小野双葉「髑髏のはらわた」(1994年9月6日発行)

・「Vol.T マイ・ホーム・タウン」(「恐怖の館DX」VOL.1)
「乾一家は両親と娘の真智子(中学二年生)の三人家族。
 父親は対人関係のトラブルで、しばしば仕事を変え、そのたびに一家は引っ越しをする。
 毎度毎度のことで、真智子は新しい町に来ても、何の感動もなく、どの町も「少し変でほとんどが退屈」と冷めていた。
 だが、この度の石神市はかなり様子が違う。
 市に来た初っ端から、二人死亡する交通事故を目撃。
 中学校では、座った席は、亡くなった女生徒の席で、しかも、小学生の男児に「人殺し」呼ばわりされる。

記録の抜粋:
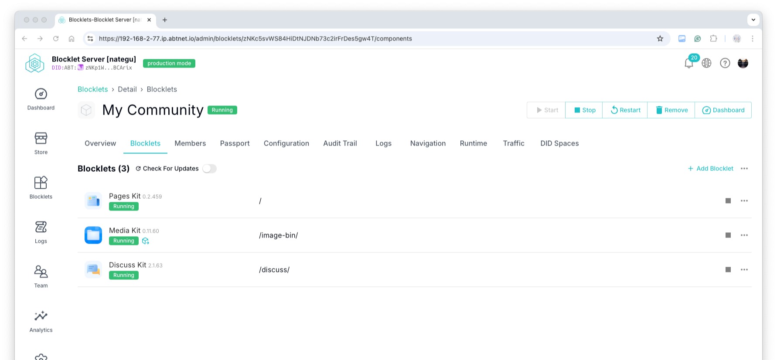Open more options for Pages Kit

(x=744, y=201)
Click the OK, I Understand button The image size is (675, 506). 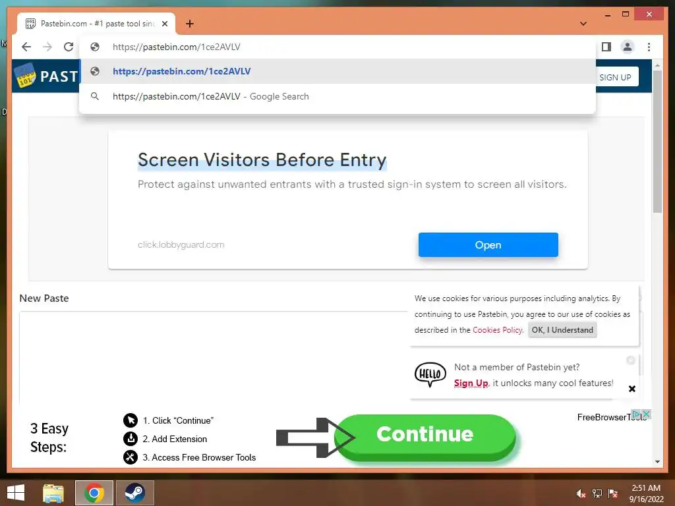[x=562, y=330]
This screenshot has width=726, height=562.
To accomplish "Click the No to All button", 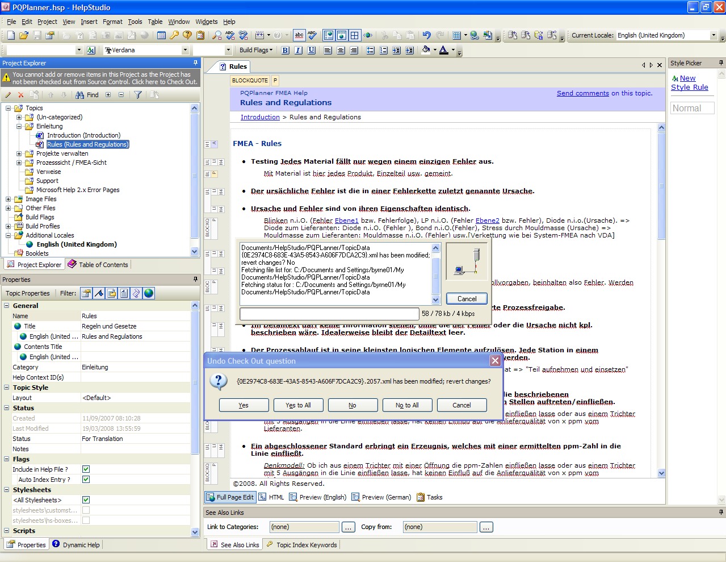I will [407, 405].
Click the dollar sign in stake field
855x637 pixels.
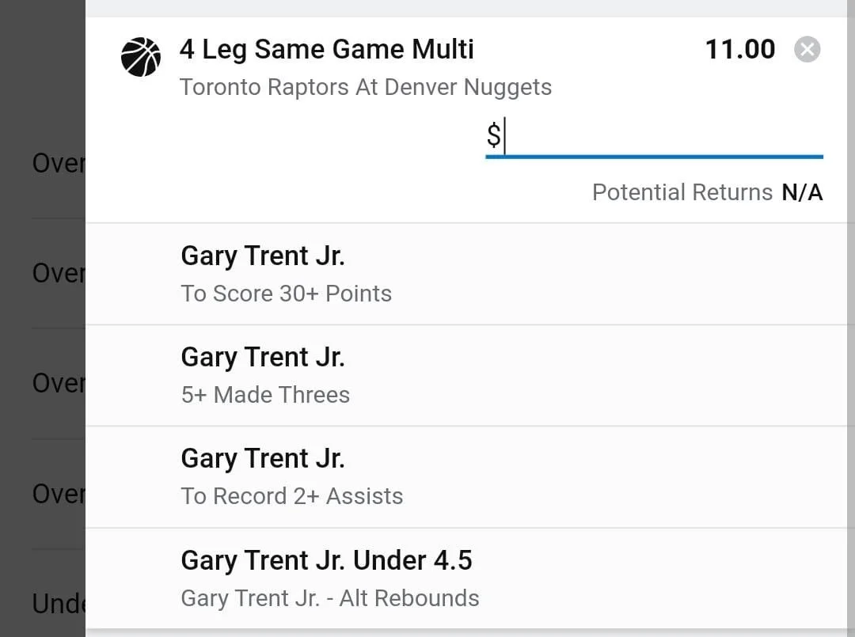[493, 135]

課題内容:
「マイ・ホーム・タウン」のあらすじについて、次の問いに答えてください。
(a) 真智子は何年生ですか。
(b) 父親がしばしば仕事を変えるのは、何が原因ですか。
(c) 一家が石神市に来た初っ端に目撃したのは何ですか。
記録は、上の文書とは関係のない別個の資料です。

解答:
(a) 中学二年生です。
(b) 対人関係のトラブルです。
(c) 二人が死亡する交通事故です。